Passage donné
..........

A cette époque donc du Phédon et du Banquet, une chose qui est belle ou bonne s'explique par cette participation, qui est aussi une imitation, mimesis, metexein et mimesis, des concepts qui sont au ciel des Idées qui sont des Uns, les eïdos sont des Uns, fixes, limités et éternels, bien entendu. Par exemple si je dis cette table est belle, nous pouvons dire que la Beauté qui est au ciel est  indépendante, elle est Une et indépendante de toute relation. C'est un concept unique et indépendant de toute relation, et tout ce qui en dehors d'elle est appelé beau, une belle jeune fille, une belle marmite comme s'amuse Platon dans son dialogue sur le Beau, dans le Phèdre, il s'amuse beaucoup: est-ce que je peux dire qu'une marmite est belle, qu'une jeune fille est belle, pourtant c'est le même mot, il s'amuse beaucoup avec çà. Tout ce qui est dit beau n'a aucune beauté en soi, en fait, mais résulte uniquement de la participation à l'Idée de Beauté. Une chose n'est jamais belle en elle-même, mais seulement par participation à l'Idée. La cause, qui est au ciel, dans le monde des Idées, agit ou n'agit pas et l'effet n'est qu'une manifestation fragmentaire, multiple -dans la réalité- changeante, infinie, on retrouve le concept d'apeiron, infinie, de la chose réelle qui elle est au ciel et qui elle est unique.
Mais en fait, les difficultés de cette conception, et le désir qui va se faire jour petit à petit chez Platon de sauver l'expérience sensible, parce que vous voyez bien que ce monde sensible - vous connaissez tous le le mythe de la Caverne, de la République - nous sommes là dans la caverne, la réalité c'est une caverne, ce sont des ombres. Et petit à petit chez Platon va se faire jour le désir de sauver le monde de l'expérience, le monde sensible, voire de fonder une physique. Il ne peut pas avec cette conception première. Donc Platon va avancer beaucoup dans ses conceptions au cours du temps et notamment dans le fameux dialogue le Parménide, il va remettre en question ses propres conceptions. Le Parménide, que Lacan commente dans  le séminaire "...ou pire" est une remise en question de ses propres conceptions, il passe au crible ses propres conceptions, c'est une auto-critique.

..........

Matériel d'exercice
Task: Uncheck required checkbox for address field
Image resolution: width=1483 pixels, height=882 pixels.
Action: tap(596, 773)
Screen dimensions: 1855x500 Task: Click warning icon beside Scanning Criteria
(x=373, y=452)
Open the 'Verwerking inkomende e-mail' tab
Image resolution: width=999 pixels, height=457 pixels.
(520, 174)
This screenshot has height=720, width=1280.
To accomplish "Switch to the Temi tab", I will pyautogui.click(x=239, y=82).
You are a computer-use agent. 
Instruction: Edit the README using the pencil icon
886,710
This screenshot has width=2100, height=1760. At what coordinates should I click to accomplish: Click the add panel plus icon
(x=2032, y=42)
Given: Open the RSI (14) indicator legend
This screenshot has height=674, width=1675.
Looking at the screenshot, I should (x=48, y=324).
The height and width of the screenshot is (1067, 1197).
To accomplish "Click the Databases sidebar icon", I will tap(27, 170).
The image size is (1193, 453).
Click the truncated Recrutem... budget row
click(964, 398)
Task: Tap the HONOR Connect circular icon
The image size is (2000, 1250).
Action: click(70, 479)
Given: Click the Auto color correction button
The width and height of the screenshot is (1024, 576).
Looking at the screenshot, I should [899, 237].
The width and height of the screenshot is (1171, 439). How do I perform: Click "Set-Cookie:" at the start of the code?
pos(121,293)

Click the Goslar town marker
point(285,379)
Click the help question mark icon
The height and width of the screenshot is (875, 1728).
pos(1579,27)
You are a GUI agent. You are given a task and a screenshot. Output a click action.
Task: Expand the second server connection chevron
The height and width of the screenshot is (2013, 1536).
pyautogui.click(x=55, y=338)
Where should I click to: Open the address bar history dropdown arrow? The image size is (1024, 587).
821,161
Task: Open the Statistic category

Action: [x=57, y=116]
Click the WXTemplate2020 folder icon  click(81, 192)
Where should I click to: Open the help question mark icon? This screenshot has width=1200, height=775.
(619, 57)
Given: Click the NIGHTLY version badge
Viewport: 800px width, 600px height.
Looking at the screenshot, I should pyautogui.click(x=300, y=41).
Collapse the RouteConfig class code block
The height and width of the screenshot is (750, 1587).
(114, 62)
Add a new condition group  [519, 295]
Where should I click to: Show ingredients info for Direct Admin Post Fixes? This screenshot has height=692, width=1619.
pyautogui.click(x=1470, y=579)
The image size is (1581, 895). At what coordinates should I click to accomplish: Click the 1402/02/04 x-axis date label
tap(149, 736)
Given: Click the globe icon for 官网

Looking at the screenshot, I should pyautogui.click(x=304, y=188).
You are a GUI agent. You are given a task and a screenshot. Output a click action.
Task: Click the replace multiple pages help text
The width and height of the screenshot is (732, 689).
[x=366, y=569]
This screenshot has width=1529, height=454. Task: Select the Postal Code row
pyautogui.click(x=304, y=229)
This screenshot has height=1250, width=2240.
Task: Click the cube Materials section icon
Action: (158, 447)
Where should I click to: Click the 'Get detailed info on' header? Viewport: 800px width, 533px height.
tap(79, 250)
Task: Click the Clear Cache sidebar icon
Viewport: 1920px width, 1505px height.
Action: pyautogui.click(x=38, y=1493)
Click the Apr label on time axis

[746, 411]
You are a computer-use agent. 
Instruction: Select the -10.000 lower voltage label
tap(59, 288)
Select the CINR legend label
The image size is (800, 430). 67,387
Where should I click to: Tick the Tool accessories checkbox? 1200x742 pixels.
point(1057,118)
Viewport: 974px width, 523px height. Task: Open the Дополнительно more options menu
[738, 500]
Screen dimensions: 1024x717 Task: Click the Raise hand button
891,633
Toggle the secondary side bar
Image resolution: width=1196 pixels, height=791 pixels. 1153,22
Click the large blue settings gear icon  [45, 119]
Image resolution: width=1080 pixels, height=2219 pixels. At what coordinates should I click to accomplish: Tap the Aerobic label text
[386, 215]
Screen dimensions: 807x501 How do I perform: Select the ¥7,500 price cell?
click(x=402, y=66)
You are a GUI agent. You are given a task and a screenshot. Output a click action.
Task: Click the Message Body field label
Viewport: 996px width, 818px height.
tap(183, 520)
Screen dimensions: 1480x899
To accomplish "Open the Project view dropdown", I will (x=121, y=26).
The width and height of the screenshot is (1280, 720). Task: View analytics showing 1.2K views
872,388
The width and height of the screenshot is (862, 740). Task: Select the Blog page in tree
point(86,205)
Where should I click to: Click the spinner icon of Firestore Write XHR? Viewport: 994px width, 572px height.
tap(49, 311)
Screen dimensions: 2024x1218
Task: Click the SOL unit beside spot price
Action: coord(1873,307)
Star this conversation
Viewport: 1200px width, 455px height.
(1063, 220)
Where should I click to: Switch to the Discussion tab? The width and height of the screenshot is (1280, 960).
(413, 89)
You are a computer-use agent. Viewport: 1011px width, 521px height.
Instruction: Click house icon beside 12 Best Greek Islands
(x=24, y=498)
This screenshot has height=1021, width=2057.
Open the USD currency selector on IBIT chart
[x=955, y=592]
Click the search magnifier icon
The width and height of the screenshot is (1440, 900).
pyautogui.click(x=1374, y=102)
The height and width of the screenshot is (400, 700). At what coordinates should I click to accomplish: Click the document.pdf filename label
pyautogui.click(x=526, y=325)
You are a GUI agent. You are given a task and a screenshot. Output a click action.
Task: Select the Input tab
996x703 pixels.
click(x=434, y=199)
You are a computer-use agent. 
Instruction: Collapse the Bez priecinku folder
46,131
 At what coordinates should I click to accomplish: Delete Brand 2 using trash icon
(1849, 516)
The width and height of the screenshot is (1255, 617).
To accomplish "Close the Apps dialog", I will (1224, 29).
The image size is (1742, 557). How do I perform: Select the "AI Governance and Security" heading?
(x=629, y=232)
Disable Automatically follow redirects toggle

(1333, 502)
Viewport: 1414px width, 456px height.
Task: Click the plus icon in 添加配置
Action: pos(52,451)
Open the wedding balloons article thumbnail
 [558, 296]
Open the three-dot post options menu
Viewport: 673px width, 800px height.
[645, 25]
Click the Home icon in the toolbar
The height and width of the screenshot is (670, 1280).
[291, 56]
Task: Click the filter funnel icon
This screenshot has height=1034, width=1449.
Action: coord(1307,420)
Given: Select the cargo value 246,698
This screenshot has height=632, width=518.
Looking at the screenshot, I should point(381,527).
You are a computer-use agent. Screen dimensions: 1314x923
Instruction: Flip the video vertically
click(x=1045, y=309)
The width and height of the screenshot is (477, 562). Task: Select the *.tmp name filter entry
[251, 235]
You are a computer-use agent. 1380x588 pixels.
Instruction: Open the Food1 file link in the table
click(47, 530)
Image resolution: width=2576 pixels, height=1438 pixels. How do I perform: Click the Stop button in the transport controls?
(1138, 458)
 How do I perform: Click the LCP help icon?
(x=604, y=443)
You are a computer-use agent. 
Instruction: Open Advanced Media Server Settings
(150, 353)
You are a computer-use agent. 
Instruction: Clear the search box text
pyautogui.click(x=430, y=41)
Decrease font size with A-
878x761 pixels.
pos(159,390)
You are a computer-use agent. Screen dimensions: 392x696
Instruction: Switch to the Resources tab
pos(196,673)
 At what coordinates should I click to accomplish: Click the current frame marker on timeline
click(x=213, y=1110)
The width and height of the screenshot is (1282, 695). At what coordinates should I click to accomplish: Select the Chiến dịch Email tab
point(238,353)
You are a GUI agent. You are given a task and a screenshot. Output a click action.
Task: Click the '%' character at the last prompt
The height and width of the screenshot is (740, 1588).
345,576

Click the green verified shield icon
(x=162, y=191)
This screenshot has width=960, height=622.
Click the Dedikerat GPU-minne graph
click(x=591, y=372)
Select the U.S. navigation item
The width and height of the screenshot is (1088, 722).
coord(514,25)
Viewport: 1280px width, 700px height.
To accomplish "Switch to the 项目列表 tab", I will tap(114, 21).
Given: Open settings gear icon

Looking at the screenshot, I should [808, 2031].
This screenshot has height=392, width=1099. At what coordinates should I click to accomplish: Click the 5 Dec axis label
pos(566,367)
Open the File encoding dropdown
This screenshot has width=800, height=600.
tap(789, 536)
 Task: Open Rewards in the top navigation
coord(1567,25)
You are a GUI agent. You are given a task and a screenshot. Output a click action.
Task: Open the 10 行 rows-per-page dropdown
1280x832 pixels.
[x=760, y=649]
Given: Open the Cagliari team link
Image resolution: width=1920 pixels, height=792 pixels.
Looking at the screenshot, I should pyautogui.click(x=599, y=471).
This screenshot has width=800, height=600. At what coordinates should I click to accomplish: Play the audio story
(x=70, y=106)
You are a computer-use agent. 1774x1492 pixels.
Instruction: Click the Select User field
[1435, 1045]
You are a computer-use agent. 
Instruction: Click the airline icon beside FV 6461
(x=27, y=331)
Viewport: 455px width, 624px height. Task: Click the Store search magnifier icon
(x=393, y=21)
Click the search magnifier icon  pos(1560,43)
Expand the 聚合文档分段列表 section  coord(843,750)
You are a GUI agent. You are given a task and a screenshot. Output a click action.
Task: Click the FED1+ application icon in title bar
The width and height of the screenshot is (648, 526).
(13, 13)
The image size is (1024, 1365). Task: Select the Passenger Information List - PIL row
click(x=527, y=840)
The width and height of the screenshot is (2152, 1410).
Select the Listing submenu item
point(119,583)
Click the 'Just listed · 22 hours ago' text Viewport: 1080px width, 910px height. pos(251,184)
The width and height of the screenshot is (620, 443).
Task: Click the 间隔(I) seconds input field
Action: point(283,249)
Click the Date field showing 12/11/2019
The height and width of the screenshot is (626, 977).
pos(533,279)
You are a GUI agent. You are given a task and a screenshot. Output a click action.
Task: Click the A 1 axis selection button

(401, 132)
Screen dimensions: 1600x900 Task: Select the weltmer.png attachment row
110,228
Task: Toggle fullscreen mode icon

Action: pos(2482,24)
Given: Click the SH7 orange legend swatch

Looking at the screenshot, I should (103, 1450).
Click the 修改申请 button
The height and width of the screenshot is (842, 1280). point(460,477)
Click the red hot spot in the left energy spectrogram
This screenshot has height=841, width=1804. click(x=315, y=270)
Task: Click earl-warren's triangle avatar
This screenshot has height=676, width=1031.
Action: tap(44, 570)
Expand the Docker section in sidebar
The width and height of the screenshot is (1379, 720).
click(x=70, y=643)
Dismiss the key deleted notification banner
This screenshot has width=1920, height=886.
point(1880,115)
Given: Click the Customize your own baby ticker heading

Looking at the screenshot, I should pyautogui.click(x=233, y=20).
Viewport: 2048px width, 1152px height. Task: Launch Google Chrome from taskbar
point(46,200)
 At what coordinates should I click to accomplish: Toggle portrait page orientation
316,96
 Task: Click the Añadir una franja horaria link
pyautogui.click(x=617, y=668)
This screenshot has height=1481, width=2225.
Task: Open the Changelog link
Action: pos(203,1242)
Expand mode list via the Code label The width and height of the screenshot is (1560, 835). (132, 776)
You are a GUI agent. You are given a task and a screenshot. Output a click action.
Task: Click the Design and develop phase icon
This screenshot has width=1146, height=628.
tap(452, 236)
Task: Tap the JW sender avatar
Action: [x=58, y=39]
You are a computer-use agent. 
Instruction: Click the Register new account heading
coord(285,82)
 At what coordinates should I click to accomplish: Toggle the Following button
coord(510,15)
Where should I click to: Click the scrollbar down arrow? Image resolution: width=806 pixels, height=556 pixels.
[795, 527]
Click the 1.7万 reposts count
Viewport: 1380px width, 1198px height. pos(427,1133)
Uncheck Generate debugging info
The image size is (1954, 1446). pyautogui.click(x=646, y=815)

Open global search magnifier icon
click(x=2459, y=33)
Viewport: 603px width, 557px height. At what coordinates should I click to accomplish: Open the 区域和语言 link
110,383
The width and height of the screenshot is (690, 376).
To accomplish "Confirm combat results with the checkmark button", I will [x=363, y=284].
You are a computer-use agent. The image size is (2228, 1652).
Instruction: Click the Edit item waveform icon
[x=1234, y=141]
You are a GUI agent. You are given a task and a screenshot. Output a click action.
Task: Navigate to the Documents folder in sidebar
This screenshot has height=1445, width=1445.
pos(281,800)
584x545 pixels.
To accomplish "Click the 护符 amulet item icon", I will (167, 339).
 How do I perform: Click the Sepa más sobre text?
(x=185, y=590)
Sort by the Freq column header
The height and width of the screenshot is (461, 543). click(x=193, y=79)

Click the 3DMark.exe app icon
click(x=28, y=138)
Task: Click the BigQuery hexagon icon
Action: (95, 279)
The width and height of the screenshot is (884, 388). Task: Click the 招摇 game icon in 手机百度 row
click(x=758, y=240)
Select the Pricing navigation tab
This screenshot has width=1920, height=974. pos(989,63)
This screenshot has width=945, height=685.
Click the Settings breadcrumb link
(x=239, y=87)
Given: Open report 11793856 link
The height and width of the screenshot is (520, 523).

..........

Consigne 1
Traduisez en anglais cette phrase du passage sur Platon : « Une chose n'est jamais belle en elle-même, mais seulement par participation à l'Idée. »
Consigne 2
Déterminez combien de lignes des enregistrements contiennent le mot "question", en tenant compte de la casse, et donnez seulement ce nombre.

Réponse 1
A thing is never beautiful in itself, but only through participation in the Idea.

Réponse 2
2